The radiator 122 may have, for example, a polygonal plate shape, and the transmission line 124 may protrude from one side portion of the radiator 122. The transmission line 124 may be formed as a single member substantially integral with the radiator 122 and may be narrower in width than the radiator 122.

The antenna element may also include a signal pad 126. The signal pad 126 may be connected to an end portion of the transmission line 124. In one embodiment, the signal pad 126 may be provided as a substantially integral member with the transmission line 124, and the distal end portion of the transmission line 124 may serve as the signal pad 126.

In some embodiments, the ground pad 128 may be disposed around the signal pad 126. For example, a pair of ground pads 128 may be disposed to face each other with the signal pad 126 interposed therebetween. The ground pad 128 may be electrically and physically separated from the transmission line 124 and the signal pad 126.

The antenna element or radiator 122 may be designed to have a resonant frequency corresponding to a high frequency band or a super high frequency band, such as a 3G, 4G, 5G or higher frequency band. For example, the resonant frequency of the antenna element may be above about 10GHz, or from about 20GHz to 40 GHz.

In some embodiments, radiators 122 of different sizes may be disposed on the antenna dielectric layer 110. In this case, the antenna device 100 can be used as a multi-radiation or multi-band antenna that radiates in a plurality of resonant frequency bands.

The antenna element may include silver (Ag), gold (Au), copper (Cu), aluminum (Al), platinum (Pt), palladium (Pd), chromium (Cr), titanium (Ti), tungsten (W), niobium (Nb), tantalum (Ta), vanadium (V), iron (Fe), manganese (Mn), cobalt (Co), nickel (Ni), zinc (Zn), tin (Sn), molybdenum (Mo), calcium (Ca), or an alloy including at least one of them. They may be used alone or in combination.

In one embodiment, the antenna element may include silver (Ag) or a silver alloy (e.g., silver-palladium-copper (APC)) or copper (Cu) or a copper alloy (e.g., copper-calcium (CuCa)) to achieve low resistance and a fine line width pattern.

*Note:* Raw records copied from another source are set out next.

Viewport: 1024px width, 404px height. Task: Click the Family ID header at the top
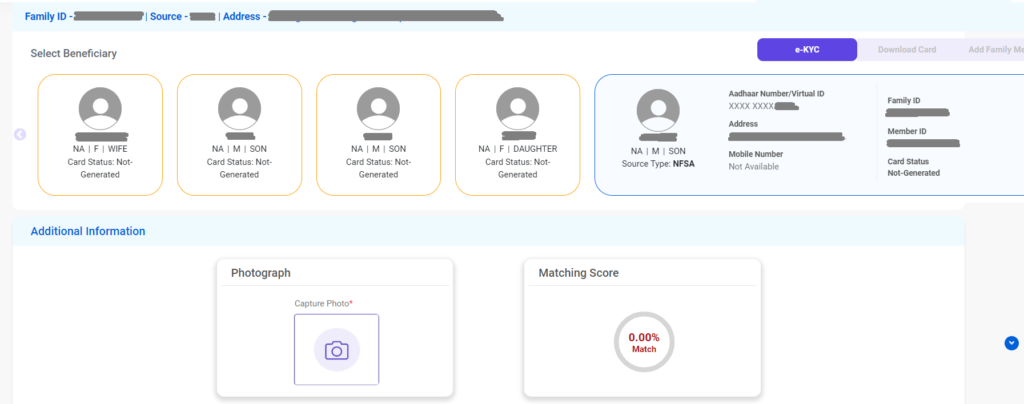47,17
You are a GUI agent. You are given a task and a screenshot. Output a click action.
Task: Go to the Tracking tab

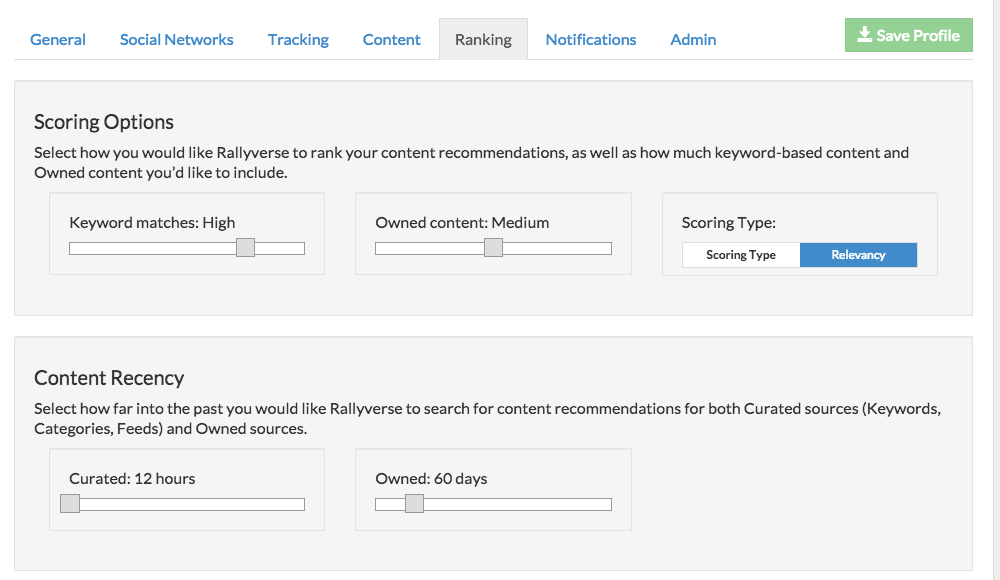tap(298, 40)
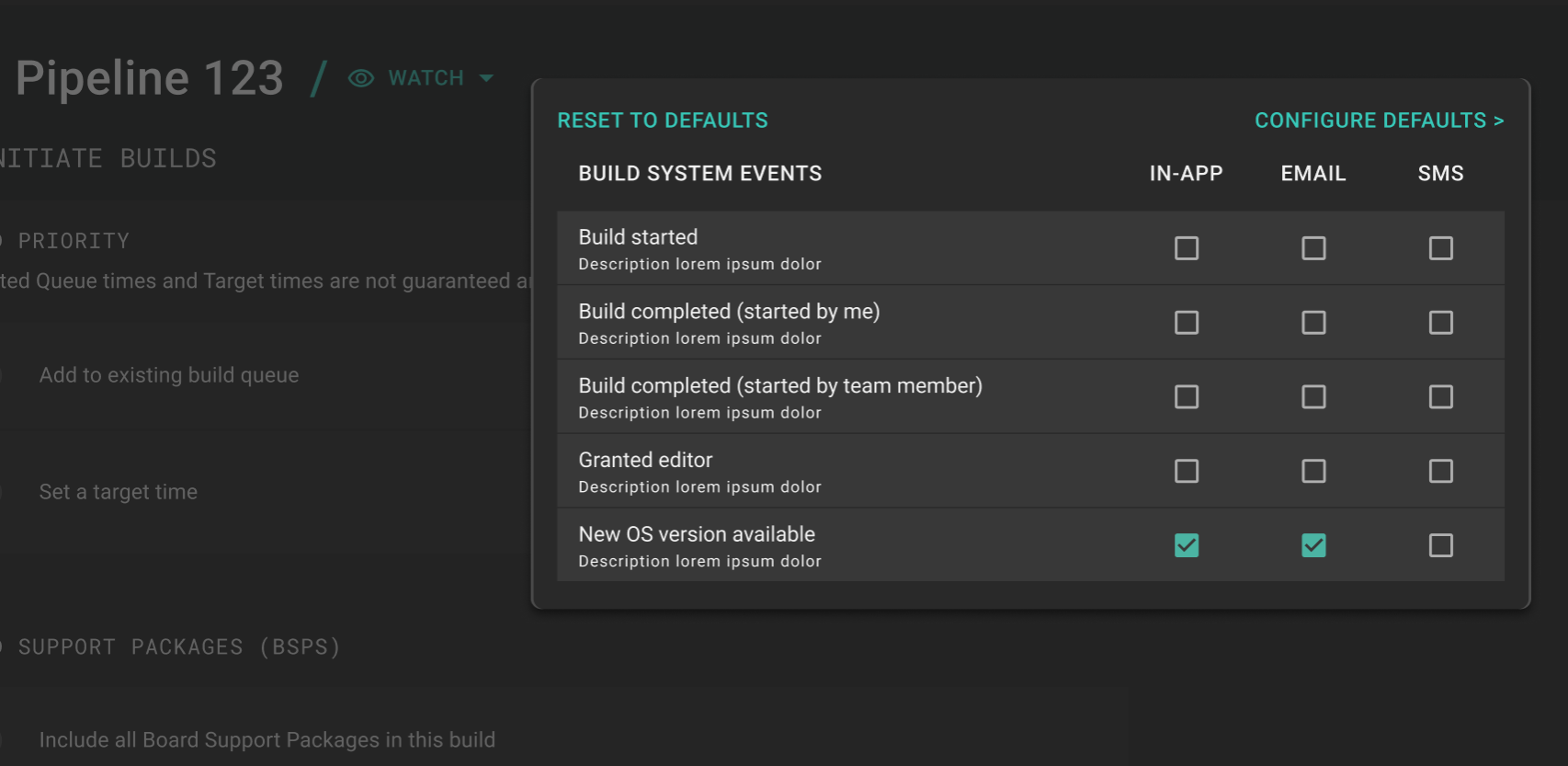Image resolution: width=1568 pixels, height=766 pixels.
Task: Enable SMS for Build started
Action: (x=1440, y=248)
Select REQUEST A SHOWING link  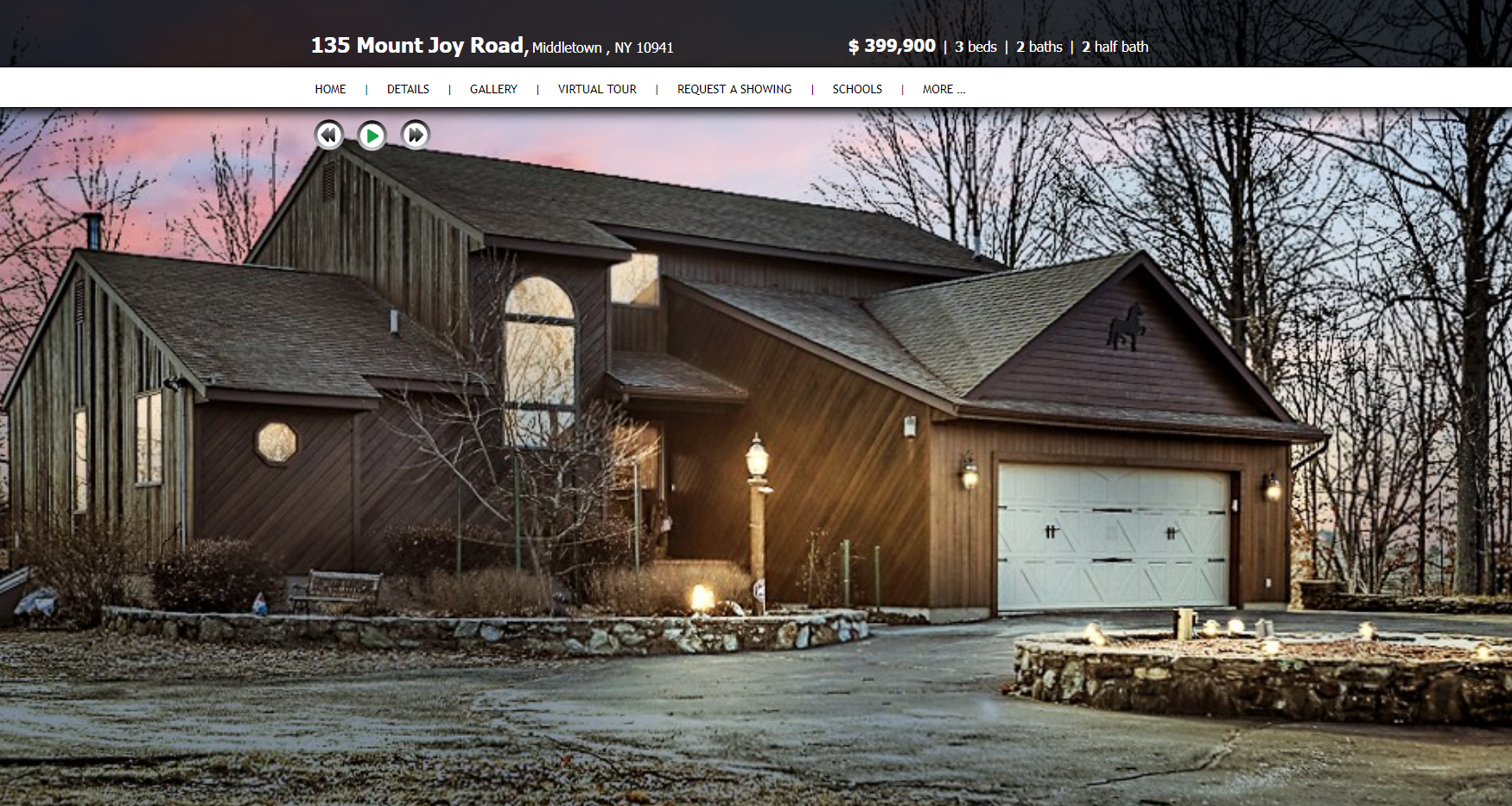coord(734,89)
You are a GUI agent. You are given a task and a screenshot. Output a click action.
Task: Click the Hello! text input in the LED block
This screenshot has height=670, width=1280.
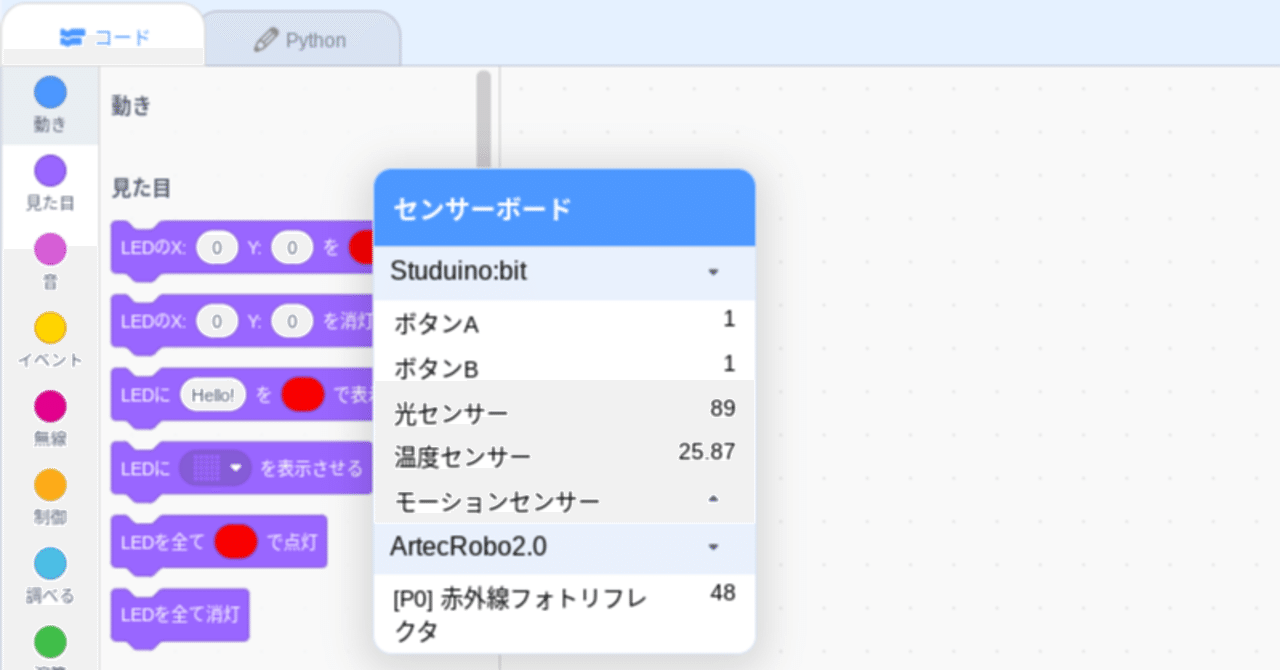(x=213, y=394)
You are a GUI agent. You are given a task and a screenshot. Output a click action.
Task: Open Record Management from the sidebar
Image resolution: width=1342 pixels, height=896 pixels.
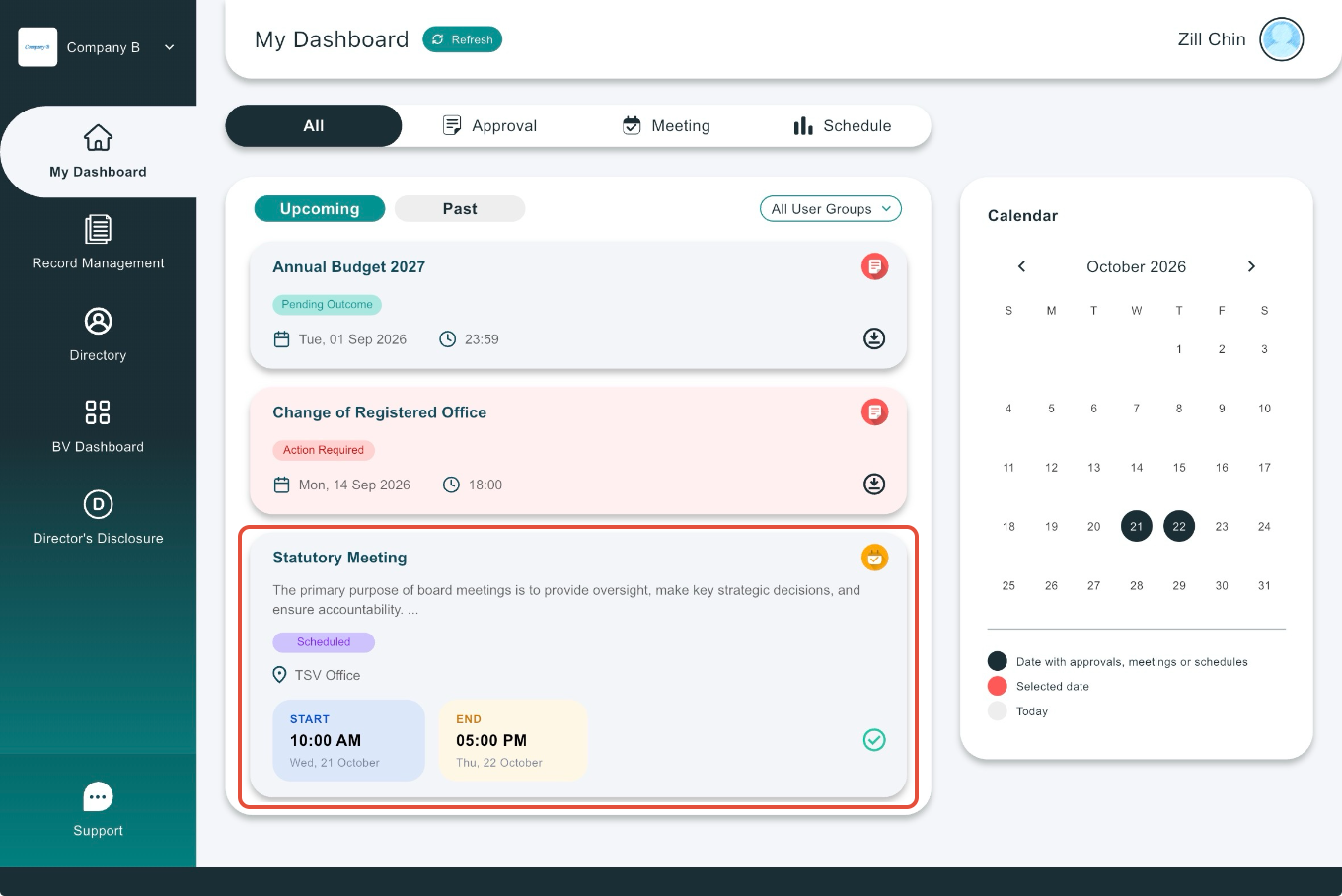click(98, 243)
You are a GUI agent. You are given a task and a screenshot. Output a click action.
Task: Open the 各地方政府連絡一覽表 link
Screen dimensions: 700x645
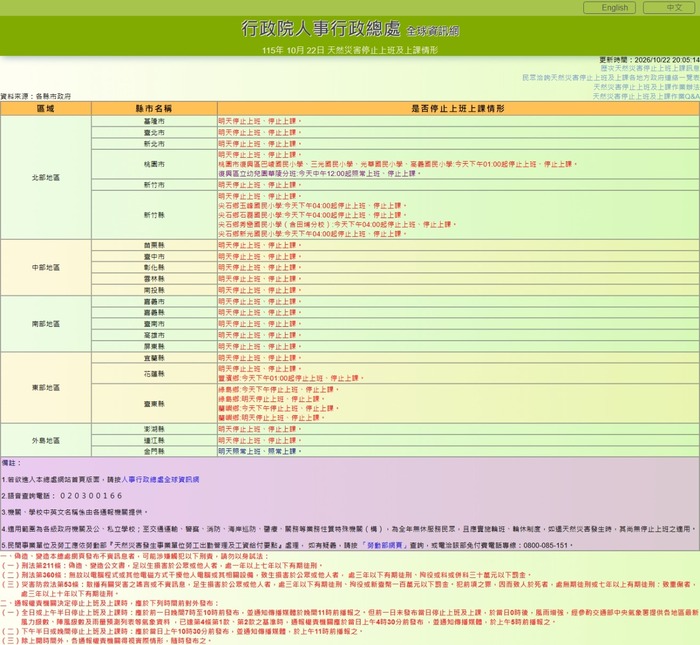[611, 78]
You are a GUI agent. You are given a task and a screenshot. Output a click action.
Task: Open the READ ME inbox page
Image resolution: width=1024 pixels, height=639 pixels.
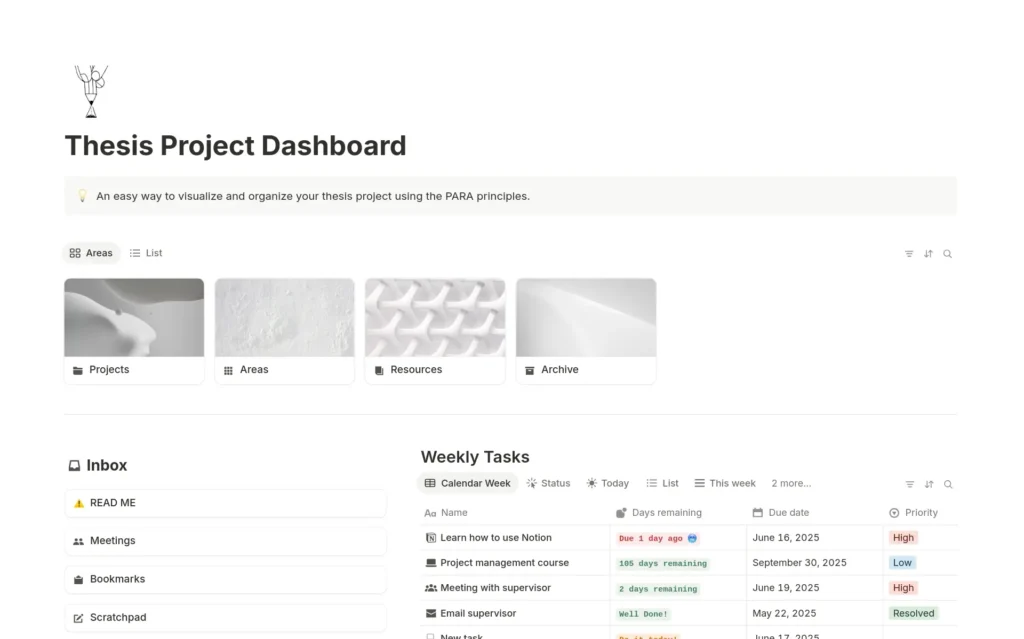[225, 503]
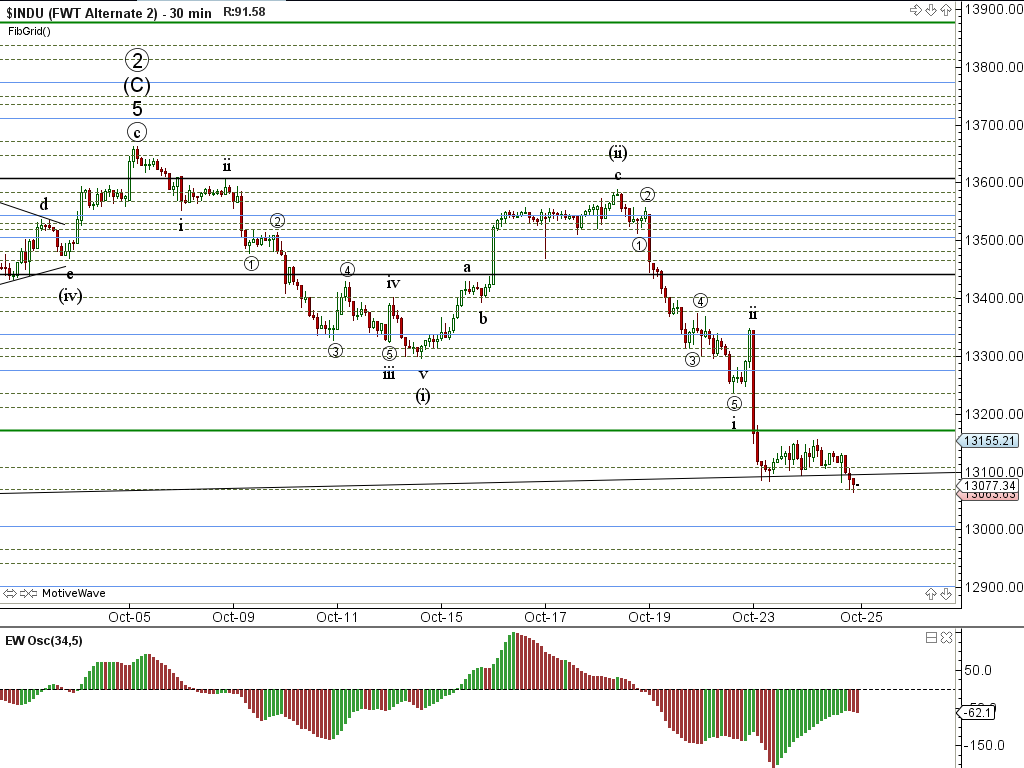Click the FibGrid() study label
The height and width of the screenshot is (768, 1024).
(x=29, y=31)
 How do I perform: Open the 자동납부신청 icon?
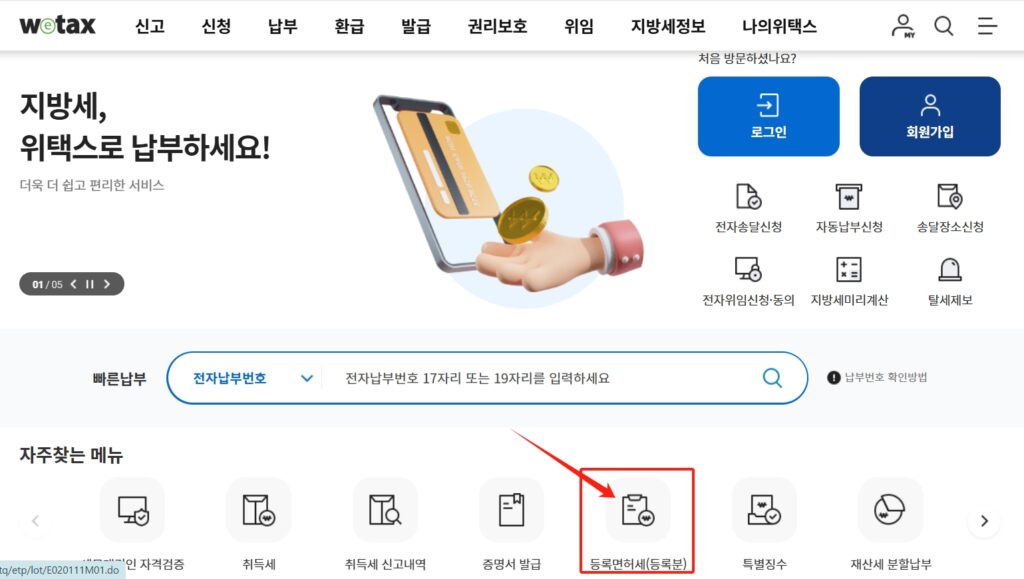848,196
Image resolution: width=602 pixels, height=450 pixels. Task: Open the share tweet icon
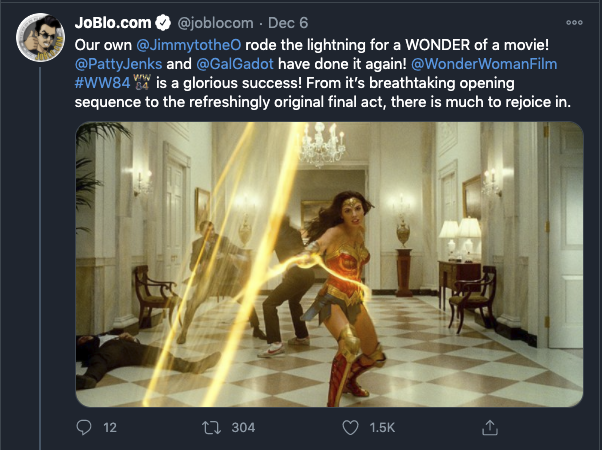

In some embodiments, the antenna unit may include a transparent conductive oxide, such as Indium Tin Oxide (ITO), Indium Zinc Oxide (IZO), zinc oxide (ZnOx), Indium Zinc Tin Oxide (IZTO), or the like.

In some embodiments, the antenna element may include a stacked structure of a transparent conductive oxide layer and a metal layer. For example, the antenna element may include a double-layer structure of a transparent conductive oxide layer-metal layer, or a triple-layer structure of a transparent conductive oxide layer-metal layer-transparent conductive oxide layer. In this case, the flexibility can be improved by the metal layer, and the signal transmission speed can also be improved by the low resistance of the metal layer. The corrosion resistance and transparency can be improved by the transparent conductive oxide layer.

In some embodiments, as shown in fig. 2, the radiator 122 and the transmission line 124 may have a mesh pattern structure to improve light transmittance. In this case, a dummy mesh pattern (not shown) may be formed around the radiator 122 and the transmission line 124.

The signal pad 126 and the ground pad 128 may be solid patterns formed of the above-described metal or alloy in consideration of reduction of the feed resistance, noise absorption efficiency, improvement of horizontal radiation characteristics, and the like.

In one embodiment, the radiator 122 may have a mesh pattern structure, and at least a portion of the transmission line 124 may include a solid metal pattern.

The radiator 122 may be disposed in a display area of the image display device, and the signal pad 126 and the ground pad 128 may be disposed in a non-display area or a bezel area of the image display device. At least a portion of the transmission line 124 may also be disposed in the non-display area or the bezel area.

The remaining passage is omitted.